I think that the process currently in place has proven itself over time to be reliable and accountable to the community. There are very few restrictions in place that would prevent a member of the Drupal community from joining the security team, but I am glad that there is a vetting process that ensures that the skills and motivation of the security team members is in-line with the goals of that team and the community-at-large. The security review and resolution process at drupal is one of the things that has allowed my company to use drupal as a part of systems that handle ePHI (electronic protected health information) which have been successfully audited as HIPAA (Health Insurance Portability and Accountability Act) compliant. --Eric On Wed, October 1, 2008 10:08 am, Web Developer wrote:
Is it everybody here so quick to see another person logic flaw, where in fact you just have to think a little further?

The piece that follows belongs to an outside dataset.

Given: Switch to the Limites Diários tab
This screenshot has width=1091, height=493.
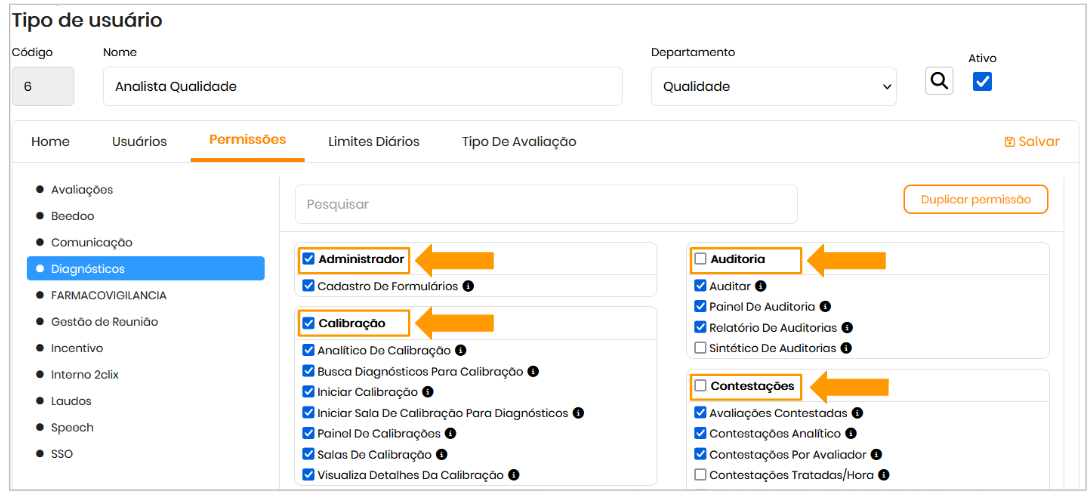Looking at the screenshot, I should click(x=374, y=141).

I did not suggest that you have to give such detail description that will expose exploit right away. But I'm sure in most cases experienced developer/tester can come up with explanatory description without exposing too much. I agree that some problem could be so obvious so any explanation will expose exploit info. Okay, but it is only one case. There are many problems that are not so obvious.
Alex
Patrick Teglia wrote:
it does not mean that exploit information has to be exposed. But detail description of the problem can help on its own even before solution come out. I am sorry, but even a guy with a Security+ certification (in other words, me :) ) can see the flawed logic in this statement. A detailed description of the problem is a description of the vulnerability that attackers would EXACTLY be looking for. Patrick Teglia On Wed, Oct 1, 2008 at 7:19 AM, Web Developer <lapurd@gmail.com> wrote:
it does not mean that exploit information has to be exposed. But detail description of the problem can help on its own even before solution come out.